Executives from Indianapolis-based Anthem Inc. (NYSE: ANTM) are vowing to appeal a federal ruling that calls for breaking up a proposed $54 billion merger with Cigna Corp. (NYSE: CI). U.S. District Court for the District of Columbia Judge Amy Berman Jackson agreed with a U.S. Department of Justice suit that argued a merger of the country’s second and third-largest health insurance carriers would reduce competition. The ruling also calls into question the anticipated savings Anthem has presented.
In a statement, Anthem Chief Executive Officer Joe Swedish took issue with the court decision, saying the merger would save consumers money. In a statement, Swedish said:
Anthem is significantly disappointed by the decision as combining Anthem and Cigna would positively impact the health and well-being of millions of Americans – saving them more than $2 billion in medical costs annually. Anthem has been a leader in providing individuals with access to high quality, affordable healthcare. Our decision to acquire Cigna is grounded in our commitment to this goal and to leading our industry during this period of dynamic change. If not overturned, the consequences of the decision are far-reaching and will hurt American consumers by limiting their access to high quality affordable care, slowing the industry’s shift to value based care and improved outcomes for patients, and restricting innovation which is critical to meeting the evolving needs of healthcare consumers. Moving forward, Anthem will continue to work aggressively to complete the transaction while remaining focused on serving as America’s valued health partner, delivering superior health care services to our approximately 40 million members with greater value at less cost.
Cigna also responded:
On February 8, 2017, the U.S. District Court for the District of Columbia issued an order enjoining the proposed merger between Cigna Corporation (NYSE:CI) and Anthem, Inc. (NYSE:ANTM). Cigna intends to carefully review the opinion and evaluate its options in accordance with the merger agreement. Cigna remains focused on helping to improve health care by delivering value to our customers and clients and expanding our business around the world.

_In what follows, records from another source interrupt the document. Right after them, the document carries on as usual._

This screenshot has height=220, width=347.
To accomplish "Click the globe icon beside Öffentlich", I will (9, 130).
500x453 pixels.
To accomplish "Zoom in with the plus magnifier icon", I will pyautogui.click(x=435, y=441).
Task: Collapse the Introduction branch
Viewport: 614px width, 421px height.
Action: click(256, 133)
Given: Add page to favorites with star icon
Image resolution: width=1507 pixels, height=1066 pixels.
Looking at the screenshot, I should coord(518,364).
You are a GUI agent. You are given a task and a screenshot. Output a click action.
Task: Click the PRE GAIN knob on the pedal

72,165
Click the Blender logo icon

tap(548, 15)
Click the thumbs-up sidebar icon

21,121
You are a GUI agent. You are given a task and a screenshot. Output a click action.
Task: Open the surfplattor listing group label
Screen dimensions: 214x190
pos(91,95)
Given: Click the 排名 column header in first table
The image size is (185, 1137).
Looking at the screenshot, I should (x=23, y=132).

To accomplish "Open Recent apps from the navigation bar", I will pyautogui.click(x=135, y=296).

Last month, Anthem extended the termination date of the proposed deal to April 30. Initially, the merger was slated to be complete in the second half of 2016.
Anthem says more than 99 percent of shareholders from each company voted in favor of the merger, which would create the largest health insurance provider in the U.S. Anthem says its next course of action is to file a notice of appeal and request an expedited hearing to reverse the ruling and move forward with the merger.
Another mega-merger, one that would bring together Aetna and Humana, was also enjoined by a different federal judge last month.